Provided data:
********
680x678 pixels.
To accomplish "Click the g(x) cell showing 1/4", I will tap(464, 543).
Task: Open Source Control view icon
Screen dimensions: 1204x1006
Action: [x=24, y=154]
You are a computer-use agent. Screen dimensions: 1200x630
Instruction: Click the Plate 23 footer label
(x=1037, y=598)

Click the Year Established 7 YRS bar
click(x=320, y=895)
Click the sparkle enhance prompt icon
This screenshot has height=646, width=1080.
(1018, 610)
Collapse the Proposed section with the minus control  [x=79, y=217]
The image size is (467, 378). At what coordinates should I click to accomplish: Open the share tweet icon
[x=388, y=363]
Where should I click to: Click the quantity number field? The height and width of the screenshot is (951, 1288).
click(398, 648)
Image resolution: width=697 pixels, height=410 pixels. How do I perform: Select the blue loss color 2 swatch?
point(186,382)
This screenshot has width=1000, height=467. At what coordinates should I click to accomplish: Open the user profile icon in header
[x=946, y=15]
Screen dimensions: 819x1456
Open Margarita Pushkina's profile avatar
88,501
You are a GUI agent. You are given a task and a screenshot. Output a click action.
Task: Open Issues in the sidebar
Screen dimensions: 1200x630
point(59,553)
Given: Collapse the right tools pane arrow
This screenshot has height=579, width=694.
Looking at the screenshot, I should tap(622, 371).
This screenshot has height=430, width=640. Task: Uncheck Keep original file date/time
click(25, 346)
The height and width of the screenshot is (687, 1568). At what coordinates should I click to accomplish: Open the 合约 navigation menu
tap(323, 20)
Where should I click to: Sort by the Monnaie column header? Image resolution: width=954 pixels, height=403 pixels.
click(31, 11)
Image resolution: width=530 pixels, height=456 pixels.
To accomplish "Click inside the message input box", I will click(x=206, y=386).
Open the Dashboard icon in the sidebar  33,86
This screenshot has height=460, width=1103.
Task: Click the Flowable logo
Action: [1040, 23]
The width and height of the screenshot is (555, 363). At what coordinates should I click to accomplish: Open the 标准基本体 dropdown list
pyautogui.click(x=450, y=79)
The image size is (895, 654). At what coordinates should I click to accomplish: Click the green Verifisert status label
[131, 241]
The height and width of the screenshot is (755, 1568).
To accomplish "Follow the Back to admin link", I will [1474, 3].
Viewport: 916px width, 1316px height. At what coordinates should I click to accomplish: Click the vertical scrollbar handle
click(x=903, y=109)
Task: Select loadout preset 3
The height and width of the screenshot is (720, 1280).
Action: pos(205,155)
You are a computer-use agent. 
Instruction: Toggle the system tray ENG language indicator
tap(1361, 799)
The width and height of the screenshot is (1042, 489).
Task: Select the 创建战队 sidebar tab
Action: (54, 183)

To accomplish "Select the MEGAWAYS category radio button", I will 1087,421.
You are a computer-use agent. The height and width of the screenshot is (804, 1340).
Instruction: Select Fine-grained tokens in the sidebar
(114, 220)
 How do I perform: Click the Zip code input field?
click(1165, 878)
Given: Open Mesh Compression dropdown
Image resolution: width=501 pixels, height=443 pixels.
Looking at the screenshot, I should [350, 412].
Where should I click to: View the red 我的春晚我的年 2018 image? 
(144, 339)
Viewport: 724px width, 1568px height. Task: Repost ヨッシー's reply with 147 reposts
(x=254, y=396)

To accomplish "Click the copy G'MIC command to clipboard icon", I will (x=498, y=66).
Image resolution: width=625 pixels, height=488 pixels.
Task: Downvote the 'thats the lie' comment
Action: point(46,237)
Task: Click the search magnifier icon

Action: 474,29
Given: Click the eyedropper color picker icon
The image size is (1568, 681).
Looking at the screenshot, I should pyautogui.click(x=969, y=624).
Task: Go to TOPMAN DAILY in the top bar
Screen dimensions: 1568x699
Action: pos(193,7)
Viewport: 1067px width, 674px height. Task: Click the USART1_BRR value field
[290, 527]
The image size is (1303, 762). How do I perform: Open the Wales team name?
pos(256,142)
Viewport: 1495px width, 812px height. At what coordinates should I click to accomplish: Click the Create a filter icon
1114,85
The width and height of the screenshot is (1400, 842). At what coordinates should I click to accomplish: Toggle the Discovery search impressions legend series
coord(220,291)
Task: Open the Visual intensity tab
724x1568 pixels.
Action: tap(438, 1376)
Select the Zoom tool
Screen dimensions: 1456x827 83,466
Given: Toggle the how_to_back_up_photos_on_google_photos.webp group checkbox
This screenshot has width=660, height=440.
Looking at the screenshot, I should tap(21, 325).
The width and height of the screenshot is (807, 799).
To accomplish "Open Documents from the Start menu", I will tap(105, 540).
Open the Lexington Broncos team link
********
Problem description:
Could you filter the entries above for lines holding the string "computer" and copy them?

Expected answer:
You are a computer-use agent. Screen dimensions: 1200x630
You are a computer-use agent. 
You are a computer-use agent. The height and width of the screenshot is (804, 1340).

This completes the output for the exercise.